### WORK ITEM
Return exactly the lines below, starting with the one that has "Task: Expand the" and going on through the one that has "This screenshot has height=964, width=1232.".

Pixel coordinate grounding data:
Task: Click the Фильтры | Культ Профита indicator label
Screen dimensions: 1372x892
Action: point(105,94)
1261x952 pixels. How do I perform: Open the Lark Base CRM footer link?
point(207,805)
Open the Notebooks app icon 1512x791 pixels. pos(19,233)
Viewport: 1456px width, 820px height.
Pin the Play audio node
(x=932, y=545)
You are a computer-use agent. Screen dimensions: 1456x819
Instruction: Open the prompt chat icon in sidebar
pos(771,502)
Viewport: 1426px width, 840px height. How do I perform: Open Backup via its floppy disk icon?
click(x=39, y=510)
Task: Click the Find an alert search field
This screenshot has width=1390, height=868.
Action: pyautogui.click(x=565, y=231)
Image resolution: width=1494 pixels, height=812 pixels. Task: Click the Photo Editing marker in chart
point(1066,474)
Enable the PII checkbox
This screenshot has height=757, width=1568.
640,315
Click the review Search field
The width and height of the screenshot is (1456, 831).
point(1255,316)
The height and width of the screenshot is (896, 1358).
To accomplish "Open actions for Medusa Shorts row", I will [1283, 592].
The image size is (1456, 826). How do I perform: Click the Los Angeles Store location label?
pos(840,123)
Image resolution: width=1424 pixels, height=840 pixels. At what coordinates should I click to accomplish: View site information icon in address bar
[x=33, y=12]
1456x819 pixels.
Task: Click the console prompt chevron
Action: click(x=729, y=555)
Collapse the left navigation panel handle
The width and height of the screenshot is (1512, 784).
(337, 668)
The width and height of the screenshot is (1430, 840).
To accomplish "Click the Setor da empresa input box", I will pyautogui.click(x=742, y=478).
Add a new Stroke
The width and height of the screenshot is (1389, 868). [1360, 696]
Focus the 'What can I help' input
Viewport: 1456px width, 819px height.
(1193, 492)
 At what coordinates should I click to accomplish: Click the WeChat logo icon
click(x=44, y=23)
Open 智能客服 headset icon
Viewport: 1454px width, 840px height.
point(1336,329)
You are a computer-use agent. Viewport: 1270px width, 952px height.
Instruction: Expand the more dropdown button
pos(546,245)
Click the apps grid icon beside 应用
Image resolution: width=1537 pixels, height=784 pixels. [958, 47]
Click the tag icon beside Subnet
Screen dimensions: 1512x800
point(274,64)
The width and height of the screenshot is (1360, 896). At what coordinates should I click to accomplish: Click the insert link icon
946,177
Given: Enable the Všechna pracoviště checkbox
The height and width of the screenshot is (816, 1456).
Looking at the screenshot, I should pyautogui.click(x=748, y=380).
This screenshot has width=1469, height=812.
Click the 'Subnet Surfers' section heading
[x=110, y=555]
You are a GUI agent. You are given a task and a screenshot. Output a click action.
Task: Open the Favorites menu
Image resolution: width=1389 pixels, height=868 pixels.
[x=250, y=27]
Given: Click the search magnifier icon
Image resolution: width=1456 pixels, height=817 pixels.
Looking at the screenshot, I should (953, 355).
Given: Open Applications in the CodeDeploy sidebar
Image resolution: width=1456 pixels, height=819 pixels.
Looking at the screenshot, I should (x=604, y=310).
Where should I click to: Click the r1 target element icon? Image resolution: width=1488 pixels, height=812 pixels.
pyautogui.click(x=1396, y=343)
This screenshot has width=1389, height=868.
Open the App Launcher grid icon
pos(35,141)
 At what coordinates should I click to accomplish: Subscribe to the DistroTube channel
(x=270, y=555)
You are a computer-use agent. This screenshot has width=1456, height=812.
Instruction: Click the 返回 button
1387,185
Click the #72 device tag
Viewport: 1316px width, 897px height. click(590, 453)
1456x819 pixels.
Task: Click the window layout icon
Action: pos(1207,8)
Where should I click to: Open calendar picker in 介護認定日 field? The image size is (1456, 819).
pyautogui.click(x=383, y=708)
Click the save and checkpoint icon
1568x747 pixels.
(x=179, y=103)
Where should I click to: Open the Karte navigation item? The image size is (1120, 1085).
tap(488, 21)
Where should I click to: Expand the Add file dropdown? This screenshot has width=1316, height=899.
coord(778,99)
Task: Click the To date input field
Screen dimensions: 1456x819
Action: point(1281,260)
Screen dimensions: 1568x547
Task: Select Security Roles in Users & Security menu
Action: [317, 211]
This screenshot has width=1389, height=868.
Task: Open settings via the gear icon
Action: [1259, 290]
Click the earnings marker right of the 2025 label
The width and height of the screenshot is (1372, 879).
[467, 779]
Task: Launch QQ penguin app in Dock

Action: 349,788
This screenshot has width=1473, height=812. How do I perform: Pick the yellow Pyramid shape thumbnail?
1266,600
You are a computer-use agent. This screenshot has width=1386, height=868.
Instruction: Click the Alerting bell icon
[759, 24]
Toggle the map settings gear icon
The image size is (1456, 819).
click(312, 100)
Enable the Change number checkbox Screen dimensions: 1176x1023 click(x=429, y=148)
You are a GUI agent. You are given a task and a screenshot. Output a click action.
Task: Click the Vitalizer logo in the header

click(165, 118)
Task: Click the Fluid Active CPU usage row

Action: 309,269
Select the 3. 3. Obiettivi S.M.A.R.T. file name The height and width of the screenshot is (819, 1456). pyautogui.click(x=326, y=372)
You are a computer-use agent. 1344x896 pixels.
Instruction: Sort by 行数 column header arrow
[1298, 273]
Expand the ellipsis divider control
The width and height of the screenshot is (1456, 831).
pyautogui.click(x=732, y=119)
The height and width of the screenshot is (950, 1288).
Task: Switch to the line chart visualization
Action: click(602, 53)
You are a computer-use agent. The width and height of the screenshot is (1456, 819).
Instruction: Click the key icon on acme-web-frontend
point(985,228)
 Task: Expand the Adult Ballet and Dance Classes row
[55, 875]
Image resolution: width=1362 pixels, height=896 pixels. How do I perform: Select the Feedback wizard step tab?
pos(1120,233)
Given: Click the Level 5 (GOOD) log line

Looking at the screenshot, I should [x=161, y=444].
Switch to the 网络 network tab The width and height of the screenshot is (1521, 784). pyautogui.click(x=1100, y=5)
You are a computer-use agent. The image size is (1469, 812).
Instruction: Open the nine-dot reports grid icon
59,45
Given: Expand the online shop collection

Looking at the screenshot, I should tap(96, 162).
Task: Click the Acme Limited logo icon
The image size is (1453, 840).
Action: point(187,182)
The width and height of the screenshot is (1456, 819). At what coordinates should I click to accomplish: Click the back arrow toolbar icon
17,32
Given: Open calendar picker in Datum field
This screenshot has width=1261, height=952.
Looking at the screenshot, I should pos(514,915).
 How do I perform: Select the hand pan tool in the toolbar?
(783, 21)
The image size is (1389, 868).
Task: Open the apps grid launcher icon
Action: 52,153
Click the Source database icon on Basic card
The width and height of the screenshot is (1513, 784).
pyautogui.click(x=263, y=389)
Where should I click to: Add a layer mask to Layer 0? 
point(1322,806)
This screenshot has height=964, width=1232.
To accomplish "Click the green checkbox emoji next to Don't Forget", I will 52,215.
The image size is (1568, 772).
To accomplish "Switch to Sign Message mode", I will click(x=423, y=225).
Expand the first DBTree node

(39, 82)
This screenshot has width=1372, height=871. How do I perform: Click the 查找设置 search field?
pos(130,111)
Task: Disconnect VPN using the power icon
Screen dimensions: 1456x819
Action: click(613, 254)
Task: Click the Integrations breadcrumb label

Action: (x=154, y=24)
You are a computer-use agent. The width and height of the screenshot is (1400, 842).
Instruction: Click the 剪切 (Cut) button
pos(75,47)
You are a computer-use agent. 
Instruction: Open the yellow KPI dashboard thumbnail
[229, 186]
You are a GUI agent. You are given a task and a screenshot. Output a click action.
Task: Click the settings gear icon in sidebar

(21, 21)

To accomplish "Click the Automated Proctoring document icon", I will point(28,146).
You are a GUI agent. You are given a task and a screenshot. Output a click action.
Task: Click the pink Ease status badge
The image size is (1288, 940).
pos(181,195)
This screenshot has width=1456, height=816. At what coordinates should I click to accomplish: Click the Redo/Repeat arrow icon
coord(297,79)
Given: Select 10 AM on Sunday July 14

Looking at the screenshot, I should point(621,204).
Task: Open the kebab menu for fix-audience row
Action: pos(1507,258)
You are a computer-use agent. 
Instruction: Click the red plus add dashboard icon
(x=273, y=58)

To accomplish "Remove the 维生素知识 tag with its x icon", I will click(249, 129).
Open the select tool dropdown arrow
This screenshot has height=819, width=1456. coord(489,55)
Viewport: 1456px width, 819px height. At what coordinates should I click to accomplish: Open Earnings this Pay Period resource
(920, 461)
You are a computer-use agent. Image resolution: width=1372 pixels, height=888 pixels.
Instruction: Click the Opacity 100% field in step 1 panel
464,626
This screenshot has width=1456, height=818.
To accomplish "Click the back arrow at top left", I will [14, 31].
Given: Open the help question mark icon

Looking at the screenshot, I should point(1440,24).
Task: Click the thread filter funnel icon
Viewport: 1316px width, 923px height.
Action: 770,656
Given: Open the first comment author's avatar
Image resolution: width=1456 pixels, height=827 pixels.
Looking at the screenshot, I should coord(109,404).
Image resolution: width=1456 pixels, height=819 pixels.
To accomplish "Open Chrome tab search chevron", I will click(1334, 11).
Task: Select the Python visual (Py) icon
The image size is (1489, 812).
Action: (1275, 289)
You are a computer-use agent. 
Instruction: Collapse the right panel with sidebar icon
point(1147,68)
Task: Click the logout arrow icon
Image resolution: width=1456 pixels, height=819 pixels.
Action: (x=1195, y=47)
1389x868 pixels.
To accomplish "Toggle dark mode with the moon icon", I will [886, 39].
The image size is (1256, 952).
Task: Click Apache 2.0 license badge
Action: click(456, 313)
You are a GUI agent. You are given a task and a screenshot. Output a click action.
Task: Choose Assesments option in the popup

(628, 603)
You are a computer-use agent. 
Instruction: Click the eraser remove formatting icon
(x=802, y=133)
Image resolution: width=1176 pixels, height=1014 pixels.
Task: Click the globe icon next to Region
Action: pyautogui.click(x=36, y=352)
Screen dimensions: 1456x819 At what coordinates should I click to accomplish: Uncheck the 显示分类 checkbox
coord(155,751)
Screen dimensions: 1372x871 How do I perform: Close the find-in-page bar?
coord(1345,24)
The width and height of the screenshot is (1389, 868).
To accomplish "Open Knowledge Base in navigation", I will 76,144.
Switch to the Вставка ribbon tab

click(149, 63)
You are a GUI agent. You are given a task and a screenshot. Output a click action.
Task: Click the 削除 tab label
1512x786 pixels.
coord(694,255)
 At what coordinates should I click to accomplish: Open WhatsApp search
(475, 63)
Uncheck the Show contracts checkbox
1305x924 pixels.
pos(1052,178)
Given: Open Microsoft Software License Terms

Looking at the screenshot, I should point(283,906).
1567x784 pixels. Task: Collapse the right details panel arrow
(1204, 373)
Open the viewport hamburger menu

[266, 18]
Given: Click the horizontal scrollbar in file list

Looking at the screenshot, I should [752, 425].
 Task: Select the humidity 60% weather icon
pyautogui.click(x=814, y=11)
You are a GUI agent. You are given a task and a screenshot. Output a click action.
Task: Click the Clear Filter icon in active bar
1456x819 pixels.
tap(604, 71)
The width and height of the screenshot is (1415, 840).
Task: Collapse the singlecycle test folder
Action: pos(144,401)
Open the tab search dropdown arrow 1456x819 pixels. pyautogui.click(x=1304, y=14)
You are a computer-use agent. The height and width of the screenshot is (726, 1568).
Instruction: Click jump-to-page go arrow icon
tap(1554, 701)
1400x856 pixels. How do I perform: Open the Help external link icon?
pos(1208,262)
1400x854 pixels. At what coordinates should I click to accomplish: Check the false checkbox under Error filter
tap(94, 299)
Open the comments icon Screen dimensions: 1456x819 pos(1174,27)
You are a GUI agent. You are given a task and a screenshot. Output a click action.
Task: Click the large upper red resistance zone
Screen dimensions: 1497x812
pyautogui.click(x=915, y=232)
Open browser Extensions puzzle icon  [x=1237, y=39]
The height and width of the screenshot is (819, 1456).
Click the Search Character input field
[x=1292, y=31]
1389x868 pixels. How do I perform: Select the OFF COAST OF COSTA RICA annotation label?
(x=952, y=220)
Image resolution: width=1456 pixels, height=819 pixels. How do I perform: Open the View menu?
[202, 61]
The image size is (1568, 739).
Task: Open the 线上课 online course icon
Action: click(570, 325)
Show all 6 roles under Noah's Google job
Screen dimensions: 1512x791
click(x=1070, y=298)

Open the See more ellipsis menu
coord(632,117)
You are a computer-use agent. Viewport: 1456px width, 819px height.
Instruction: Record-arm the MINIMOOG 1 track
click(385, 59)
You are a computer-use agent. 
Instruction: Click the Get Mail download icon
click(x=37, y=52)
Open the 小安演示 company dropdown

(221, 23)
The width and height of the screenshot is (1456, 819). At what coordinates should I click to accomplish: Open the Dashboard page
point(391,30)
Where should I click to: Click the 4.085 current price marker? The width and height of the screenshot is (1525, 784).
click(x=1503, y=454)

### TASK SOLUTION
 Task: Expand the Adult Ballet and Dance Classes row
[55, 875]
Image resolution: width=1362 pixels, height=896 pixels. How do I perform: Select the Feedback wizard step tab?
pos(1120,233)
Given: Click the Level 5 (GOOD) log line

Looking at the screenshot, I should [x=161, y=444].
Switch to the 网络 network tab The width and height of the screenshot is (1521, 784). pyautogui.click(x=1100, y=5)
You are a computer-use agent. The image size is (1469, 812).
Instruction: Open the nine-dot reports grid icon
59,45
Given: Expand the online shop collection

Looking at the screenshot, I should tap(96, 162).
Task: Click the Acme Limited logo icon
The image size is (1453, 840).
Action: point(187,182)
The width and height of the screenshot is (1456, 819). At what coordinates should I click to accomplish: Click the back arrow toolbar icon
17,32
Given: Open calendar picker in Datum field
This screenshot has width=1261, height=952.
Looking at the screenshot, I should pos(514,915).
 How do I perform: Select the hand pan tool in the toolbar?
(783, 21)
The image size is (1389, 868).
Task: Open the apps grid launcher icon
Action: 52,153
Click the Source database icon on Basic card
The width and height of the screenshot is (1513, 784).
pyautogui.click(x=263, y=389)
Where should I click to: Add a layer mask to Layer 0? 
point(1322,806)
This screenshot has height=964, width=1232.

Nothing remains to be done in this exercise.